Even when Rosetta visited comet 67/P Churyumov-Gerasimenko, a body of just a few kilometres diameter, surface changes were observed, including cliff collapses. Sure enough, here the causes behind these processes were mostly the erosion of the surface due to the insolation. Yet these processes (maybe other than the evaporation itself) are often also considered geological processes.

Now, if your question is about plate tectonics, that's a far tighter constraint. You definitely need a differentiated body, and you might need the presence of water within the rock as well (That however is not a strong constraint). Plate tectonics on Earth are driven by the primordeal heat in the Earth's core and the gradient towards the surface - but how much exactly which of the associated processes contribute (like subduction, plumes, etc.) is still up to debate. Mars on the other hand is similar to Earth in most regards (especially rotation, and somewhat composition) except its size - and does not have plate tectonics anymore. Thus - without much calculation - the boundary in mass for plate tectonics over billions of years seem to be somewhere between these. Venus does not exhibit plate tectonics (probably due to its lack of rotation), but it shows some vulcanism, so the heat transfer favours other processes than here on Earth.
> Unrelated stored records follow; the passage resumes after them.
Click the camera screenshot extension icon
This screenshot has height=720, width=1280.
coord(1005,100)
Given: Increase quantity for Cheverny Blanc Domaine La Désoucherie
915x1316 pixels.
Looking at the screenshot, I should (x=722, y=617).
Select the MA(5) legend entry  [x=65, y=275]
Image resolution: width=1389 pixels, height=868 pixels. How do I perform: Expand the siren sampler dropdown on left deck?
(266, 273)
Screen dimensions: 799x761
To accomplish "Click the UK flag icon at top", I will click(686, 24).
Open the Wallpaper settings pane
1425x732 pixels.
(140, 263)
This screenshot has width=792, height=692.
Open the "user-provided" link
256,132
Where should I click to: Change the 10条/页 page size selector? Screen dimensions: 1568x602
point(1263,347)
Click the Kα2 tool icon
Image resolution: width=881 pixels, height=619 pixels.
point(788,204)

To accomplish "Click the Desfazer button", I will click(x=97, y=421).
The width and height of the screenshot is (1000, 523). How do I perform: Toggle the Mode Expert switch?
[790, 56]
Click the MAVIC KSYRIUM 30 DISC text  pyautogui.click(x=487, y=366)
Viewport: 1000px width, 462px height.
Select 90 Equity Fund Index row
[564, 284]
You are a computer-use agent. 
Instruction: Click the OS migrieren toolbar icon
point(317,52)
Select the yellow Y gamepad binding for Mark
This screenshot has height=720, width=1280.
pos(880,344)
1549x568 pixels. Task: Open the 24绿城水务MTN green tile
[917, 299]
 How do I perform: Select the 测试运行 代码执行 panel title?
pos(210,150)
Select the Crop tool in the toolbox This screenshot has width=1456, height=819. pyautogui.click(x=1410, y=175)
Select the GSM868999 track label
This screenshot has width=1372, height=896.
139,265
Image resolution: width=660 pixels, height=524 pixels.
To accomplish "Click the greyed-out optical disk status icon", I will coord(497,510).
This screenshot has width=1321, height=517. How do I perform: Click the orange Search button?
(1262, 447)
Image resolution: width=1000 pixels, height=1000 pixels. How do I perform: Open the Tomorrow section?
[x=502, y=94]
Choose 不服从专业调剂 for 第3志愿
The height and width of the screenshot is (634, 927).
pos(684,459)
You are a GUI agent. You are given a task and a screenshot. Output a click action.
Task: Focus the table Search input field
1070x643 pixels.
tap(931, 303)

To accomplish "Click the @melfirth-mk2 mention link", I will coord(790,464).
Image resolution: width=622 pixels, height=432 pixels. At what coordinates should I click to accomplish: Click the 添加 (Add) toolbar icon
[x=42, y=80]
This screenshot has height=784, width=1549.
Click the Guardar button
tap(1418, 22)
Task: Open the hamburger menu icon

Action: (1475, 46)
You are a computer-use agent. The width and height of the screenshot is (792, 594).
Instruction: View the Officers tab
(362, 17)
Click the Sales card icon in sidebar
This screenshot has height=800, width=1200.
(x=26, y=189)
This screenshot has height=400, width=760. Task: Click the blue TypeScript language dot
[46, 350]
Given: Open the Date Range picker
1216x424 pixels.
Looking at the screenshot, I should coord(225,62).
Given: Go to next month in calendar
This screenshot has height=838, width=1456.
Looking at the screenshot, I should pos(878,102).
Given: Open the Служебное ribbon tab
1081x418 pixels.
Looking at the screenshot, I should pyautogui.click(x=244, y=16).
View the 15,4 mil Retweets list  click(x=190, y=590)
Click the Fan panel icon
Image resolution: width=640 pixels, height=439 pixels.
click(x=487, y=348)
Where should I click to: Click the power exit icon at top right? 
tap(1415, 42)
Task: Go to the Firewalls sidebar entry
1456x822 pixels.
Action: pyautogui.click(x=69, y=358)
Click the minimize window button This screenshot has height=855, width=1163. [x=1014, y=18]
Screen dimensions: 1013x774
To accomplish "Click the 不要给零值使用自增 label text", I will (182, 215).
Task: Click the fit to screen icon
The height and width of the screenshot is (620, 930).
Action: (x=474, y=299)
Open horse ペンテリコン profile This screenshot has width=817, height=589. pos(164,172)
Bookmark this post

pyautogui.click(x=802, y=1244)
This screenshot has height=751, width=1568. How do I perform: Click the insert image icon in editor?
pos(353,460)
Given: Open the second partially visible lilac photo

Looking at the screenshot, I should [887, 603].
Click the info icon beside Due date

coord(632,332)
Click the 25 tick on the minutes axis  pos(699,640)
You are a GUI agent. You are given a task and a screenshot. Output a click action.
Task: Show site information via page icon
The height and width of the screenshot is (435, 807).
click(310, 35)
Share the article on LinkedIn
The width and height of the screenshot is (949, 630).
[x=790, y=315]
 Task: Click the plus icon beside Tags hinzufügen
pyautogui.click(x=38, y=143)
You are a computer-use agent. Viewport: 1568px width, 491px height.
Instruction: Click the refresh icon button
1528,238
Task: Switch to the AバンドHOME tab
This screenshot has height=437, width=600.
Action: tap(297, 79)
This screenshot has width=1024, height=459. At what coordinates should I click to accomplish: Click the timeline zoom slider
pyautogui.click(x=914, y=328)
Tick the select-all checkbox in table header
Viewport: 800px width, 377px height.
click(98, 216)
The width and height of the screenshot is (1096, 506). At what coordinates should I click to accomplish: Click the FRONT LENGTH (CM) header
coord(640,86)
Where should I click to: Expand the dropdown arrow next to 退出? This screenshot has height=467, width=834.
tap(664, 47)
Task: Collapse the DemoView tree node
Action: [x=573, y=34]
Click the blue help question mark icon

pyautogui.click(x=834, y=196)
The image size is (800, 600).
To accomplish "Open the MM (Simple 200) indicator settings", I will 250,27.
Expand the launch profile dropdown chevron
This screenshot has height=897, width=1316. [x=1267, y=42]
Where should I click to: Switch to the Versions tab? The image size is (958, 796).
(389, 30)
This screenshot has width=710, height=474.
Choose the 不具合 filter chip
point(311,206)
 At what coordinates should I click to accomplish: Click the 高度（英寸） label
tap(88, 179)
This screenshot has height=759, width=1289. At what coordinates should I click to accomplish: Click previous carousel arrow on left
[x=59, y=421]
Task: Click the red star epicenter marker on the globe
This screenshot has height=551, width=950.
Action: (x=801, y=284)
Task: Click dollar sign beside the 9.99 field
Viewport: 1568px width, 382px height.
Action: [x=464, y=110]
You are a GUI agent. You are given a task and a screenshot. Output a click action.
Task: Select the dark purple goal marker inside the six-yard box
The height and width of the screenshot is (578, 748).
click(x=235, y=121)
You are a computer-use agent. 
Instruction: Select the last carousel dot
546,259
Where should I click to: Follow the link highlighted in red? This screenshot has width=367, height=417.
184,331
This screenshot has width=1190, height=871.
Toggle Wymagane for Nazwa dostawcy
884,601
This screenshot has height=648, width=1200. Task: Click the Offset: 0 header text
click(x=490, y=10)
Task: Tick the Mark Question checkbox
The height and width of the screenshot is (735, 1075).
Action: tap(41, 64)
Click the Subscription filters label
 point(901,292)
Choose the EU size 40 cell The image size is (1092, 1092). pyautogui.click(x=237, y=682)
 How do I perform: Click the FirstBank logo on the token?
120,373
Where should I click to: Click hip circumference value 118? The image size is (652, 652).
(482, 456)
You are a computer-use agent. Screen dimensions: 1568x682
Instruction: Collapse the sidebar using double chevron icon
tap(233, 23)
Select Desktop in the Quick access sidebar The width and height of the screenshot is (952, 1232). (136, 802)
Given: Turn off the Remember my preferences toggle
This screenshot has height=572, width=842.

Lastly, if you want aeolian processes altering the surface which require presence of an atmosphere, the limit comes from the mass of the planet itself, and the surface temperature which defines the escape velocity for the gas molecules of the atmosphere, and thus its longevity over astronomical timescales. Here Mars gives one good lower boundary of a planet which still exhibits some atmosphere - and we regularily see planet-wide dust storms and on normal days dust devils, both reshaping and eroding the surface. Another, only slightly smaller example for the lower atmospheric boundary is the saturnian moon Titan. It features an atmosphere made from nitrogen and methane. It can hold an atmosphere denser than Mars, even 50% denser than Earth, despite being the smallest of the three as it is further from the Sun and thus the escape velocity for the atmospheric molecules is much smaller.

To allow assess the mass of the bodies talked about, in order of increasing mass:

  • Churyumov-Gerasimenko: $10^{12}$kg
  • Enceladus: $1\cdot 10^{20}$kg
  • Europa: $4\cdot 10^{22}$kg
  • Moon: $7\cdot 10^{22}$kg
  • Io: $9\cdot 10^{22}$kg
  • Titan: $1\cdot 10^{23}$kg
  • Mars: $6\cdot 10^{23}$kg
  • Earth: $6\cdot 10^{24}$kg

In summary: there are geological processes on all kind of bodies, from small comets up to the largest (terrestrial) planets - their relative importance differs, depending on size, solar distance and exposure to tidal forces.